Puerto Vallarta:
Layin’ around the Oceana,
Overhead fans and no hot water.
Drinkin’ tequila and teasing the girls,
Hustlin’ a fisherman’s daughter.
Luz was telling the shooter how much she wanted to live in the United States someday. He listened attentively, nodding from time to time, but didn’t say anything.
The light was fading fast, almost gone.
FLAMENCO AFTERNOONS
F our horses and a colt slumbered along Juárez, taking their time. Danny Pastor waited for them to move over, shifted up through the gears, and headed toward the outskirts of San Bias. There he turned east on a road that would take them up to Route 15, the main north-south highway in western Mexico. It was a good morning, mist coming off ponds and rivers and colored amberish by early light. A good morning, a full, bright morning in May, soft and warm and making it seem as if everything might turn out all right.
Still, Danny was impatient and the opposite of that, all at the same time, flopping around somewhere in the middle ambiguities. In his thoughtful moments he considered what would happen if they were stopped by one or another police outfit, trying to think what he might say about a passenger who carried no tourist card. Ordinarily that could be worked out with mordida, but it was hard to say what level of interest in gringos of all kinds had been generated by the killings in Puerto Vallarta. Maybe none at all, maybe a lot, maybe it was just being treated as a local problem. The conservative Danny was inclined to head for the border, fast. The other Danny knew he should take his time, get to know the shooter inside out, needed to do that if the story was going to be all it could be.

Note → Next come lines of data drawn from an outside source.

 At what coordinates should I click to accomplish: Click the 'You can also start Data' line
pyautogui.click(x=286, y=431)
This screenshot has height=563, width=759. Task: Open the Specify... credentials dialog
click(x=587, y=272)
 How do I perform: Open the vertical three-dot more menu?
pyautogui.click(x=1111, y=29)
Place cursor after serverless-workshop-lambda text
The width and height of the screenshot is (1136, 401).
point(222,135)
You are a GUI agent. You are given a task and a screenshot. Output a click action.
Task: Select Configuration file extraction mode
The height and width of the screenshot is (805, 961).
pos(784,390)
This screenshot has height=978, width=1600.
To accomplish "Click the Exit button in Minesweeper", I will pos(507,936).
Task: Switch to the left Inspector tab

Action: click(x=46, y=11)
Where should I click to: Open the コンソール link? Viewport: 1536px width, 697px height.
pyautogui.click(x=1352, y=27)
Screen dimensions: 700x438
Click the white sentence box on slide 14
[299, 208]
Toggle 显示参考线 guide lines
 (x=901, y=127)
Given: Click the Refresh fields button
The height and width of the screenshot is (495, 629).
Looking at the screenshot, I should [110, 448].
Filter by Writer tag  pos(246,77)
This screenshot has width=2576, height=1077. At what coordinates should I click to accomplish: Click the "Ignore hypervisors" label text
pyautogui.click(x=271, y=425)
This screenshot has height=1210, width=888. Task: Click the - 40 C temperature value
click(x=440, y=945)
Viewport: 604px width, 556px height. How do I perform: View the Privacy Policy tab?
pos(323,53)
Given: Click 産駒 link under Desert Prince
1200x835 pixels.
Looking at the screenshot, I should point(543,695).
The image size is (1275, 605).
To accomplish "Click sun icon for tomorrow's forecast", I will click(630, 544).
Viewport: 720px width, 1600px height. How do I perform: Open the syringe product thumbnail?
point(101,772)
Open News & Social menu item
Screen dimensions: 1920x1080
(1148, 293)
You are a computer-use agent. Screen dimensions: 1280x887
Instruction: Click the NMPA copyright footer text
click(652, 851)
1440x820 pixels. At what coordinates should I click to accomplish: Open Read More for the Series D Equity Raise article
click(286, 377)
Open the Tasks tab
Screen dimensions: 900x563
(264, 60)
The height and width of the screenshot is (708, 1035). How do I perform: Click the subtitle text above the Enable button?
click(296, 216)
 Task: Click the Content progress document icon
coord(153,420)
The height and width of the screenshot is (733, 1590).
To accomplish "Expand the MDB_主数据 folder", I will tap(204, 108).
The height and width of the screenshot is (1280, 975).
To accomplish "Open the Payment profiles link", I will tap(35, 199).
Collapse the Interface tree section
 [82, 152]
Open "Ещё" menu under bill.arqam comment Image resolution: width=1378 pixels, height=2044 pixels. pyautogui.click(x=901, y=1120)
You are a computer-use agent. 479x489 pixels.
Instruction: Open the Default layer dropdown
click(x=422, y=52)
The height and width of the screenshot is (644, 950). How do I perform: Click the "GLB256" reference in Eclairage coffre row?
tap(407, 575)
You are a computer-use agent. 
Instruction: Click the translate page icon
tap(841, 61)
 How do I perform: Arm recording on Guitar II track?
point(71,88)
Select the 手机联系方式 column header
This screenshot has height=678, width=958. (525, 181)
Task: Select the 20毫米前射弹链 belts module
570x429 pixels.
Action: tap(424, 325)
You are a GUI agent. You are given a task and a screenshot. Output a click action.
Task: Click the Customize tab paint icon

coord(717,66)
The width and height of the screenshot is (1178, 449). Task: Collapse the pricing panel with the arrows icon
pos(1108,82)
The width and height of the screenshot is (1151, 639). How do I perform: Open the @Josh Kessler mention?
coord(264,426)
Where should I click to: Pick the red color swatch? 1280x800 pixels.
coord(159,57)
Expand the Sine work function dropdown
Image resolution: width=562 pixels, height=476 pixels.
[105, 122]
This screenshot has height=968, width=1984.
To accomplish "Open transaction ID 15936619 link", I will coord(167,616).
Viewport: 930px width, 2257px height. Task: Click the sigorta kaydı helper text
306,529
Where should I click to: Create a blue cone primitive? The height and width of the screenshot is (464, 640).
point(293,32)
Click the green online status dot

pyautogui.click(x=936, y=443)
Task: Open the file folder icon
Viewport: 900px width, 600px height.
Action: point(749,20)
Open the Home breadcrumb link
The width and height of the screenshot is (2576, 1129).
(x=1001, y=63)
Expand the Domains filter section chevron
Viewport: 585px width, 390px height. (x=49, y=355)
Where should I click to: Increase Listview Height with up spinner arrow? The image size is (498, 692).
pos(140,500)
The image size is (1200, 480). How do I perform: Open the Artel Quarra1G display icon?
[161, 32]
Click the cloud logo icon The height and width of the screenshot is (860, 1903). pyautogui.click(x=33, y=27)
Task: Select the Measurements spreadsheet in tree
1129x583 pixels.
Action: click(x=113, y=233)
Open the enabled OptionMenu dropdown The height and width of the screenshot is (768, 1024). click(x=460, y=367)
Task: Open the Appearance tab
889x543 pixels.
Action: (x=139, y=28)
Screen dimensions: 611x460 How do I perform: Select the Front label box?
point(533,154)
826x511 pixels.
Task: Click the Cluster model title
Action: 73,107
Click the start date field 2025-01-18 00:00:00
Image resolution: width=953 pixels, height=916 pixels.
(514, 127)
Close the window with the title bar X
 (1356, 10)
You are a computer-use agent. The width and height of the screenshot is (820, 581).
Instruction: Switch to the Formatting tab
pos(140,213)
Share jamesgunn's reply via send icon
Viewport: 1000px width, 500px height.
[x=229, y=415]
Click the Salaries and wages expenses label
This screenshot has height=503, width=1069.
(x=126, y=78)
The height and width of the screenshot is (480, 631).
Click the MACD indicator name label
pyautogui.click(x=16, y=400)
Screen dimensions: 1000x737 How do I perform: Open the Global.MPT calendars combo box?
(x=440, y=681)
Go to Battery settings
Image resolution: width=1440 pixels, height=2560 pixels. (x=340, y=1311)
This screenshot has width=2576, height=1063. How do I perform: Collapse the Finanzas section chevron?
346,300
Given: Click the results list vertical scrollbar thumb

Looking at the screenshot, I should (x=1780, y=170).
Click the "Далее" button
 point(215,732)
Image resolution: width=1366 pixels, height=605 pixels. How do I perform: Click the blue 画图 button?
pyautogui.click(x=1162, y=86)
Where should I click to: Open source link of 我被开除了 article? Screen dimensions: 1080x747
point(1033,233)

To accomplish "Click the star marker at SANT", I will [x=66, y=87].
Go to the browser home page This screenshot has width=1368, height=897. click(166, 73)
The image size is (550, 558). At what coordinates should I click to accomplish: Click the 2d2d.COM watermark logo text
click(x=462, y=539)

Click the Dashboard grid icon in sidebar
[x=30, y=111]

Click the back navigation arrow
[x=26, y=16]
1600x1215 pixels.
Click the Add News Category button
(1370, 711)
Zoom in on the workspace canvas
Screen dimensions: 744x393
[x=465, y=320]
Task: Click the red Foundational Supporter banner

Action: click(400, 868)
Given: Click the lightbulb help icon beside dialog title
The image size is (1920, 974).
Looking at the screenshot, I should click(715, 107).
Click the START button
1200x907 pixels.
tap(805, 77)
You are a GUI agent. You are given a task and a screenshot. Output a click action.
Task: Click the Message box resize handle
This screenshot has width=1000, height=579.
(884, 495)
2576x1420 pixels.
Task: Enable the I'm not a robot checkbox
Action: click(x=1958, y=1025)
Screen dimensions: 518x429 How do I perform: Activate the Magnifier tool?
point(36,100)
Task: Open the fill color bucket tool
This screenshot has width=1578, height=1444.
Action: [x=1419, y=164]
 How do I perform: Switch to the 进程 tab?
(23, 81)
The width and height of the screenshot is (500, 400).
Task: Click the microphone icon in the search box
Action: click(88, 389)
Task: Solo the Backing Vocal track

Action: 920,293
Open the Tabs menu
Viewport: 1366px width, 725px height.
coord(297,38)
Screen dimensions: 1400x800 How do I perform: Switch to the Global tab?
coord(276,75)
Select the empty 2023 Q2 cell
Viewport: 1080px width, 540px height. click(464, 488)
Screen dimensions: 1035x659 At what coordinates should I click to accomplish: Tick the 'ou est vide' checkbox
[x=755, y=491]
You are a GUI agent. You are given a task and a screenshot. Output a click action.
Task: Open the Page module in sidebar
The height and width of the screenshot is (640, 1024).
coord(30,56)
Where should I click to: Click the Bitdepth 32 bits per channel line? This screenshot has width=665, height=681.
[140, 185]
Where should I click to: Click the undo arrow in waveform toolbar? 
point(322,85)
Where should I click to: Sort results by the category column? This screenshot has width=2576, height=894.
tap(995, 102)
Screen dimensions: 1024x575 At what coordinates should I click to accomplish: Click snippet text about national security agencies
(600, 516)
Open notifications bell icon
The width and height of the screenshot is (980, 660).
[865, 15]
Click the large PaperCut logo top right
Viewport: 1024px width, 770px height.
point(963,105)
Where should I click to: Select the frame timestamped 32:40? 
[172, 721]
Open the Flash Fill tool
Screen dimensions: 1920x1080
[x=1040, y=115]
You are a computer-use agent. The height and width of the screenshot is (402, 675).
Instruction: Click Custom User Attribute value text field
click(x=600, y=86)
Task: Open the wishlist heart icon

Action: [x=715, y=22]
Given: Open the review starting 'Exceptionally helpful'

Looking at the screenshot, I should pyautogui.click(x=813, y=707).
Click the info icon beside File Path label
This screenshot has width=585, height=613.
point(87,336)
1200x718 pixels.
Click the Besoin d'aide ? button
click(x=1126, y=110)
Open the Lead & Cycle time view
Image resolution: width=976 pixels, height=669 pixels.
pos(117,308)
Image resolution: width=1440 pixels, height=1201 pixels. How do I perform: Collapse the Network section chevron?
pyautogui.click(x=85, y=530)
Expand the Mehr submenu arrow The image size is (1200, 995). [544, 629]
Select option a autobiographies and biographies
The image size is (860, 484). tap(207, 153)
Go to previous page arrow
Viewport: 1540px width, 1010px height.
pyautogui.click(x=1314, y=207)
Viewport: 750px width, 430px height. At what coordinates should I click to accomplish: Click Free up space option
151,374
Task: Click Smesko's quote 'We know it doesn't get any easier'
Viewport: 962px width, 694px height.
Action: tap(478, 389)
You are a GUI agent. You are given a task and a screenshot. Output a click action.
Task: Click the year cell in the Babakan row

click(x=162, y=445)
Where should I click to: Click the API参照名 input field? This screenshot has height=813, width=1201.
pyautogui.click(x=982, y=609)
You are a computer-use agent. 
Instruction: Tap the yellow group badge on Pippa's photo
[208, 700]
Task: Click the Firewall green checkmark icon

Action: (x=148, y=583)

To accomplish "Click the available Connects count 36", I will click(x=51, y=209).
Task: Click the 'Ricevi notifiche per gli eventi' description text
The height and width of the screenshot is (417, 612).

The shooter had put on dark green sunglasses and his ball cap, drinking coffee from a paper cup. He was wearing the same clothes as the night before, still reasonably pressed, in spite of the heat and humidity. His eyes were better this morning, not as tired. Danny, wearing green cotton shorts and an old, multiwrinkled ecru shirt with a plain collar, felt rumpled and disorderly compared with the shooter, who had an air of military about him, of neatness and slow, deliberate precision.
Luz was rested and showed it, smiling, bouncing along in her little space behind the shooter and Danny. She pointed at a long-tailed blue magpie jay flying through the trees to their right, morning light showing for an instant through the translucent blue of the bird’s tail and wings. What could be better for her? Nothing. A pleasant morning and headed for el Norte, where she’d always wanted to go.
Two bobwhite quail scurried across the highway, running on short, quick legs, then lifted off and flickered into the Guaycoyul palms. Red-flowered trees, yellow-flowered trees. The shooter asked Luz about the red ones, and she replied, “Tabachin, Mexican bird of paradise.”
They climbed east over the low coastal mountains and could see the Sierra Madre rising up fifty miles ahead of them, across a big valley, and the peaks looking light purple in the haze. Curves and hills, villages waking up, donkey carts and men on horseback driving cattle, schoolchildren walking along the road. Close-up smoke from cooking fires, distant smoke from slash-and-burn farming where hillsides were being cleared. Man along the highway with the two items most common to men walking along rural highways in Mexico: old brown dog and a machete. It was at least eighty and climbing fast. Danny was guessing at something over a hundred later on. Soft morning, flamenco afternoon.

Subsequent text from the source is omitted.